12 July 2015
Island Life 12 July, 2015: Food
12/07/15 14:52
I saw an odd thing at the store last time I was there. I was at the deli counter and one of the things they had was Montreal Style Smoked Meat. Meat? Uh, any particular kind of meat? Cow? Pig? Walrus? Zombie? I mean it’s not like meat is interchangeable. It’s not like you could make chicken noodle soup with bacon. Ingredients matter. For that matter so does language. I told Marsha that I was going to make her Banana Pancakes. But for some reason she was a bit disappointed with what I showed her.

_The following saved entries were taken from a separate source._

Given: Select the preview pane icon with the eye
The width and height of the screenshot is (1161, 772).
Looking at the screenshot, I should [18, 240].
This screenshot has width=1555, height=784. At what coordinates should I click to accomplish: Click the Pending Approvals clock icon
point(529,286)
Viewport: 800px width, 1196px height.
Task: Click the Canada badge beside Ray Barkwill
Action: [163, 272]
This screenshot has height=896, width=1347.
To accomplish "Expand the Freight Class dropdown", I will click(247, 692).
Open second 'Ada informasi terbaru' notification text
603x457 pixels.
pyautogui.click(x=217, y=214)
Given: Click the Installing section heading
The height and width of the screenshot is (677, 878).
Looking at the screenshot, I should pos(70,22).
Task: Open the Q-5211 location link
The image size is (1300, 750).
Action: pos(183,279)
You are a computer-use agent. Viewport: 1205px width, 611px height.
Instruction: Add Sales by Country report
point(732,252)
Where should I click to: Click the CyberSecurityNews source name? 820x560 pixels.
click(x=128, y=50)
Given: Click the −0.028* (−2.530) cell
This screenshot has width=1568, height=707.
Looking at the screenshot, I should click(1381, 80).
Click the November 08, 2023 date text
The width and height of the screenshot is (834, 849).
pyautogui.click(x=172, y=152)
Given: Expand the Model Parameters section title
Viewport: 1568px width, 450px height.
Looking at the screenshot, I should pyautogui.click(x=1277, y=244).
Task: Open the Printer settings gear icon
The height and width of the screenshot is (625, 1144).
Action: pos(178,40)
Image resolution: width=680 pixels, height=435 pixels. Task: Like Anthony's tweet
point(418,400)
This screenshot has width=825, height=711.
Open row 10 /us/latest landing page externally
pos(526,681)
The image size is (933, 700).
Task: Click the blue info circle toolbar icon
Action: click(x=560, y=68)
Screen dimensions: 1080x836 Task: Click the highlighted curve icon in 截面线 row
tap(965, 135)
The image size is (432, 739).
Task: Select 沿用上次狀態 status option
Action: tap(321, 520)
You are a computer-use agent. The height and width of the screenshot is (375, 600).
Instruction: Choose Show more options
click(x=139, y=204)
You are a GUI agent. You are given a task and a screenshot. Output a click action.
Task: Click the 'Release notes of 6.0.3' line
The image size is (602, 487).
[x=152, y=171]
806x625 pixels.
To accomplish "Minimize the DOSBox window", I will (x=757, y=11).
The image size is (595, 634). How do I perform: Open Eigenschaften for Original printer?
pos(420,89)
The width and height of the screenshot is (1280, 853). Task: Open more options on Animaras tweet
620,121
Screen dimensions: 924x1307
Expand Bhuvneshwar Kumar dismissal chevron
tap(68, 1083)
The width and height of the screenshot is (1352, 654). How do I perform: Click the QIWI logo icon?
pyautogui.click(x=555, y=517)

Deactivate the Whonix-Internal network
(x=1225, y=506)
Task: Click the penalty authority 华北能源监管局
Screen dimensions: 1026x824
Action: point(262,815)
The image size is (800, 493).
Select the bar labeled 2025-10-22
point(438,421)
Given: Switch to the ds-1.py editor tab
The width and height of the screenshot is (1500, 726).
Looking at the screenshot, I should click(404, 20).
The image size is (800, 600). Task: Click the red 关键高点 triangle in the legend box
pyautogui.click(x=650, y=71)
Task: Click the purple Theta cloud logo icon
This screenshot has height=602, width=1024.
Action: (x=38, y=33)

Apparently she didn’t get that Banana Pancakes means pancakes in the shape of bananas. I mean if I said that I was going to make smiley face pancakes you would know that I meant the pancakes would be in the shape of a smiley face. If I said I was going to serve ladyfingers you wouldn’t call the police, would you? Apparently Marsha thought Banana Pancakes might have some actual bananas in them. Go figure. I was able to save the day though by coming up with Strawberry, Banana Pancakes. Once again, victory through the strategic use of a comma.

We were talking about this last weekend with a friend of ours. She mentioned that she was never good at making pancakes in the shape of things. I told her that I was good at making “pancake animals” and the secret was to limit your selection to creatures. Don’t try to make an elk with antlers. Don’t try to make a spider in its web. Make things you know you can make. Myself, I’m really good at jellyfish, and flounder, and flowers, and the sun, and sunflowers, and rolled up armadillos, and well that’s about it. Actually it all depends on the age of your audience and how you present it. Three year olds are great. They’ll believe anything. “Yes that IS what a hippopotamus looks like, when it’s walking away from you.” If you’re dealing with college age kinds then it’s trickier. “Oh that? It’s a dilithium crystal from Star Trek Deep Space Nine episode one oh seven, the directors cut edition. No, you can’t download it anywhere. I’ll try to find you my copy after breakfast.”
Then last weekend I made a pumpkin pie. For some reason people thought this meant that it would be filled with pumpkin. Who does that?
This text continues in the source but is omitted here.